Nicomorphine has an effect on the fetus when taken during pregnancy.
Pharmacokinetics
After intravenous administration nicomorphine has a plasma half-life of three minutes and is metabolized in the bloodstream and the liver to form the pharmacologically active metabolites morphine and 6-nicotinylmorphine . The morphine has a plasma half-life of 135–190 minutes, nicotinylmorphine 3 to 15 minutes.
With epidural use, it is detectable for about an hour and a half. The duration of action is 18.2 ± 10.1 hours. The plasma half-life is the same as with intravenous administration, except that nicomorphine is slowly released into the bloodstream.
After rectal administration of nicomorphine, morphine can be detected in the serum after eight minutes and has a plasma half-life of 1.48 ± 0.48 hours. In the intestine, the metabolic products of morphine, morphine-3 and morphine-6-glucoronides, are broken down after 12 minutes with a plasma half-life of 2.8 hours for both. No 6-mononicotinylmorphine is formed. The bioavailability of morphine and its active metabolites is 88%. No nicomorphine can be detected in the urine.

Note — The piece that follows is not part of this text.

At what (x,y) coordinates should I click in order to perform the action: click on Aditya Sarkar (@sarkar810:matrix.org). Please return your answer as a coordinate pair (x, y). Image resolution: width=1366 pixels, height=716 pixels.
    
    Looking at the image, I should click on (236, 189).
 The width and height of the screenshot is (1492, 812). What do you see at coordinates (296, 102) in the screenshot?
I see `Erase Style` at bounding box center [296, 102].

When administered intramuscularly , the plasma half-life is 0.32 ± 0.20 hours, with slow release to the bloodstream. The plasma half-life of 6-mononicotinylmorphine is also about 0.39 ± 0.09, indicating release as a rate-limiting step. Morphine has a plasma half-life of 1.38 ± 0.31 hours. Morphine is metabolized into morphine-3-glucuronide and morphine-6-glucuronide. The plasma half-life for both glucuronides is about 2.6 hours (p = 0.07). No 6-mononicotinylmorphine is formed. The bioavailability corresponds to that of intravenous administration.
Trade names
Trade names for nicomorphine are e.g. B. Vilan ( A ; a. H .: CH , DK ), MorZet ( NL , a. H.).
literature
- The Merck Index : An Encyclopedia of Chemicals, Drugs, and Biologicals . 15th edition. Merck & Co., Whitehouse Station NJ 2013, ISBN 978-1-849736-70-1 , p. 1213.
Individual evidence
- ↑ This substance has either not yet been classified with regard to its hazardousness or a reliable and citable source has not yet been found.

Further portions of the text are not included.